→ Given exercise:
Copy out the material word for word, from its first line through the line containing "point(331,157)", with both of those lines included. Give nothing beyond that stretch.

→ Dataset rows:
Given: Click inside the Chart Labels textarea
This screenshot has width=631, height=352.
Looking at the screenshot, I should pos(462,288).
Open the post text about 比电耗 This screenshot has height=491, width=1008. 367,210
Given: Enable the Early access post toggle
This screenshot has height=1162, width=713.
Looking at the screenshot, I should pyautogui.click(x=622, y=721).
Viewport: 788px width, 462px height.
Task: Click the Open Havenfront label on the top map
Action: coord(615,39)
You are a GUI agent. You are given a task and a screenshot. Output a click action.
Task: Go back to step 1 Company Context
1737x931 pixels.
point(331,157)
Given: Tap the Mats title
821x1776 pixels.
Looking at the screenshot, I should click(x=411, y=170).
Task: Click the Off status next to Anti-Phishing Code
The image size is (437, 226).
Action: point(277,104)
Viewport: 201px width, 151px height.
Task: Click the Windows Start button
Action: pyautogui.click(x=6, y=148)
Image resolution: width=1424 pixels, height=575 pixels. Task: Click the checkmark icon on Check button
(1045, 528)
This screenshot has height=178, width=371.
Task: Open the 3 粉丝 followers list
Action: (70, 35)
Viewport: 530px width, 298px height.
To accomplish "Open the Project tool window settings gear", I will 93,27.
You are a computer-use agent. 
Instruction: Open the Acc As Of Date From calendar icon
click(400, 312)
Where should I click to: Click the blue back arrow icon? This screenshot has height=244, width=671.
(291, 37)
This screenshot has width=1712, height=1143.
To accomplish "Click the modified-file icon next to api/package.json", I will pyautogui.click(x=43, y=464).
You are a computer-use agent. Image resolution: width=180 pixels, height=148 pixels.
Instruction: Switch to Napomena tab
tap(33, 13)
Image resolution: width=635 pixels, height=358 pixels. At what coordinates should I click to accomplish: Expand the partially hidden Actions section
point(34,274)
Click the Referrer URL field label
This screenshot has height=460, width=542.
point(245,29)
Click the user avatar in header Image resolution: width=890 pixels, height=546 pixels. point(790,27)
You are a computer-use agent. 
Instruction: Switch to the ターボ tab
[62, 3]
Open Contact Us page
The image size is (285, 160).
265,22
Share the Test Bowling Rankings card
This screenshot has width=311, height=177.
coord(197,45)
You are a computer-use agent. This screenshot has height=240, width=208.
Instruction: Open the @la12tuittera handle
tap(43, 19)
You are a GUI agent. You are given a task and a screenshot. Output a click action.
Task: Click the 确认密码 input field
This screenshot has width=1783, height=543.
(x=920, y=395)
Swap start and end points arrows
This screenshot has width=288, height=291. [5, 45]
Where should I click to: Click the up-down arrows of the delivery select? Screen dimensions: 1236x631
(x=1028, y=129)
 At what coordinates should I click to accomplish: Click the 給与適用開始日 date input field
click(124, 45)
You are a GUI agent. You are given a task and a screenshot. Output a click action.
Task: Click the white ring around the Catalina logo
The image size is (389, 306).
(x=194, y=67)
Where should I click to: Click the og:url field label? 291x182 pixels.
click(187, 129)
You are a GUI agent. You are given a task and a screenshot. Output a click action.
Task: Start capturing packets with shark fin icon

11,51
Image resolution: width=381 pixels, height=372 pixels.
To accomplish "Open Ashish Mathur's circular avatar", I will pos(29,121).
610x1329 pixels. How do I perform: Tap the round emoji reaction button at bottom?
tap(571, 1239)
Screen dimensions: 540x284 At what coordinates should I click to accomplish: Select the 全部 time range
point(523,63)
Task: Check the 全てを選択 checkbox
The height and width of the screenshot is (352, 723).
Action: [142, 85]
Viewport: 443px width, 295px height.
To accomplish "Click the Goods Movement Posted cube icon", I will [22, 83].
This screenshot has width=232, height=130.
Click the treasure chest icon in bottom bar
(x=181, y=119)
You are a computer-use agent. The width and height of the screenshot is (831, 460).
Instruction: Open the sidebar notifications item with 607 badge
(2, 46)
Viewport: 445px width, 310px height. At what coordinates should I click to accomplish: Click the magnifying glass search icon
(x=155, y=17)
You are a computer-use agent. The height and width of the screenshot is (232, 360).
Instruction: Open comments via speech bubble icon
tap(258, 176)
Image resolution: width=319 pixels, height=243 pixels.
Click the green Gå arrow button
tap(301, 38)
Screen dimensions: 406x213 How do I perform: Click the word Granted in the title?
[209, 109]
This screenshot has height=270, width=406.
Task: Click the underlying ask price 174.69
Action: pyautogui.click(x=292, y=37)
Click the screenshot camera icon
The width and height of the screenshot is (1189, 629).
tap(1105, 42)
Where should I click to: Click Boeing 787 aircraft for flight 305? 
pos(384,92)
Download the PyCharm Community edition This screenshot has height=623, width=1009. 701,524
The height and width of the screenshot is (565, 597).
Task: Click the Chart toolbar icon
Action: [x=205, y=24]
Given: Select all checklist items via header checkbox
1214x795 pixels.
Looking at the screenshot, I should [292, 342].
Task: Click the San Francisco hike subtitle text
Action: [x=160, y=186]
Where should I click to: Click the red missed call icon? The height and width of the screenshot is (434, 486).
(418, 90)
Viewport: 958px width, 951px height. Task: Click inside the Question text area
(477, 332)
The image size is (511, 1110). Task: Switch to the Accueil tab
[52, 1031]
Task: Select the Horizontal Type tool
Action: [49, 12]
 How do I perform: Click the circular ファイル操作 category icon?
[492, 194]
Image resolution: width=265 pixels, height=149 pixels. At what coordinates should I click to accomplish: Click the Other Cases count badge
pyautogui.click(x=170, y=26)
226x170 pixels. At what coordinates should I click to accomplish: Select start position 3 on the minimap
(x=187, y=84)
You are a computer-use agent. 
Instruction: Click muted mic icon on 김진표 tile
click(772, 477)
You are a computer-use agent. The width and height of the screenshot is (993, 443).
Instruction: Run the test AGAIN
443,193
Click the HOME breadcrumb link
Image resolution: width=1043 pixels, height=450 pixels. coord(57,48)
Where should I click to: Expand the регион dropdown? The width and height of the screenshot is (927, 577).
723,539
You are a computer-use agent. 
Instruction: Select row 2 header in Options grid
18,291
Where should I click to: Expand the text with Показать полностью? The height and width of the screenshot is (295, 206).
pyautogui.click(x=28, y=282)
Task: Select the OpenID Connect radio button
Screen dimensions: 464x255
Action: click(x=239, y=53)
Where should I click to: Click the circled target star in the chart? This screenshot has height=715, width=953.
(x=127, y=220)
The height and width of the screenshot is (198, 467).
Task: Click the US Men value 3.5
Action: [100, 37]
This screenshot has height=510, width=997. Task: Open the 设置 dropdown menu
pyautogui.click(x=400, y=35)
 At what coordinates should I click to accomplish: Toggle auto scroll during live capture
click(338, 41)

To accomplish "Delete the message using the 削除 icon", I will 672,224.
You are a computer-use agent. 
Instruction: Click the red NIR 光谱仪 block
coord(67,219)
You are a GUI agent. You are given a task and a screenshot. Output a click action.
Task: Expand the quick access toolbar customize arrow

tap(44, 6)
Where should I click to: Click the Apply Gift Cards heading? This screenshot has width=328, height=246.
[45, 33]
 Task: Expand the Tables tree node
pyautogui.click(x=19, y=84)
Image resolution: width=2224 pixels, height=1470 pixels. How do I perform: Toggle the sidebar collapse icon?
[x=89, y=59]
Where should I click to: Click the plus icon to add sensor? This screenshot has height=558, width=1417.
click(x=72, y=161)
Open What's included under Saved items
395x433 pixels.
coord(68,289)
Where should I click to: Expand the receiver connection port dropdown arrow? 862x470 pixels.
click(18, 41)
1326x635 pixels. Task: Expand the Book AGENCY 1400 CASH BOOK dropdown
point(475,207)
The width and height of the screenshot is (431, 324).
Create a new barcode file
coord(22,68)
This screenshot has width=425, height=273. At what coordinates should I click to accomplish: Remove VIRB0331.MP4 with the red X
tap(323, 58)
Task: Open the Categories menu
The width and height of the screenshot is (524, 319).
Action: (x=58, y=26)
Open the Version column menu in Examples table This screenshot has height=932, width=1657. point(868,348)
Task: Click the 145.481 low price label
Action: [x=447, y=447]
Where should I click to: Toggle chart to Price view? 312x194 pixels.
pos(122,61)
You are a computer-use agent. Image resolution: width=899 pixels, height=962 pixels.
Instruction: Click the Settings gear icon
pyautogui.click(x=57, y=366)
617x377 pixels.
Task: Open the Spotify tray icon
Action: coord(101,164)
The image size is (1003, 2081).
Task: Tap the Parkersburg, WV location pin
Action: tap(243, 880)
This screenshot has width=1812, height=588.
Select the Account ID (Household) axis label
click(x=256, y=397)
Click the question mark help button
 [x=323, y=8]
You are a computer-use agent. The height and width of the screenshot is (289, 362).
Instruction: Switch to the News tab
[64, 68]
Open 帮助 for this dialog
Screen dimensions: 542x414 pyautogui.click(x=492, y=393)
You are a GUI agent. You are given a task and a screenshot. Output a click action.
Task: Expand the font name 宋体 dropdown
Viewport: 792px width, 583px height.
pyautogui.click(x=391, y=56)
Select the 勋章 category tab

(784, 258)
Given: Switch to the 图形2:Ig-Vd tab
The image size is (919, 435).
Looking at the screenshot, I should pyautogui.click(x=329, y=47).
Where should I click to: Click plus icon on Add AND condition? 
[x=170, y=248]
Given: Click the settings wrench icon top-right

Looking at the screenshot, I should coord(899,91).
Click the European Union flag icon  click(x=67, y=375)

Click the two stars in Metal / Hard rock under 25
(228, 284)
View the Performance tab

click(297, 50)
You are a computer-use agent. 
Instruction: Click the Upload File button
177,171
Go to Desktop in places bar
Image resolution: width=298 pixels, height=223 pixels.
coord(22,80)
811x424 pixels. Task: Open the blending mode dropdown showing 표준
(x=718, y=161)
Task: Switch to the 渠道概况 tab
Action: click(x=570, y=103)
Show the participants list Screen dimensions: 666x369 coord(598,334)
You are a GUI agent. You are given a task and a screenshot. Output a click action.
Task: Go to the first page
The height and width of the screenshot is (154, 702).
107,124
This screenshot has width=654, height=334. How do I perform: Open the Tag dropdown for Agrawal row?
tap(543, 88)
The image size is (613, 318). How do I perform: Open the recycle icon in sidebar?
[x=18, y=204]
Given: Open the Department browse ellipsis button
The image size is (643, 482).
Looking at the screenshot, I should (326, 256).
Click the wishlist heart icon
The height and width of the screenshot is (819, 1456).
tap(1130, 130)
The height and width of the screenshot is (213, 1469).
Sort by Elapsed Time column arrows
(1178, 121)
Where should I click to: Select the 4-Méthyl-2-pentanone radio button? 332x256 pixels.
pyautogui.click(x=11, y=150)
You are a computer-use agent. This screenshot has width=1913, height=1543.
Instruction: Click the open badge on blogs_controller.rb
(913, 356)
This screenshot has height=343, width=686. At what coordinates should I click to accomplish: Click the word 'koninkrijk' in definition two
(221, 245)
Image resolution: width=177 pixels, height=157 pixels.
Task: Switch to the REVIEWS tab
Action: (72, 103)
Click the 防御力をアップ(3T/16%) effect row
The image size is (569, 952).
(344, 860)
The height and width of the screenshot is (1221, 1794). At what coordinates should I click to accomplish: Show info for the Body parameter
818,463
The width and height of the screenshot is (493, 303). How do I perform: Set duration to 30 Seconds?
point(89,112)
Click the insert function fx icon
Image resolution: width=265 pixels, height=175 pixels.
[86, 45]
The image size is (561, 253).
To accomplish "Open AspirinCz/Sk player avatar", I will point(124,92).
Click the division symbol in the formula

→ Task result:
Given: Click inside the Chart Labels textarea
This screenshot has width=631, height=352.
Looking at the screenshot, I should pos(462,288).
Open the post text about 比电耗 This screenshot has height=491, width=1008. 367,210
Given: Enable the Early access post toggle
This screenshot has height=1162, width=713.
Looking at the screenshot, I should pyautogui.click(x=622, y=721).
Viewport: 788px width, 462px height.
Task: Click the Open Havenfront label on the top map
Action: coord(615,39)
You are a GUI agent. You are given a task and a screenshot. Output a click action.
Task: Go back to step 1 Company Context
1737x931 pixels.
point(331,157)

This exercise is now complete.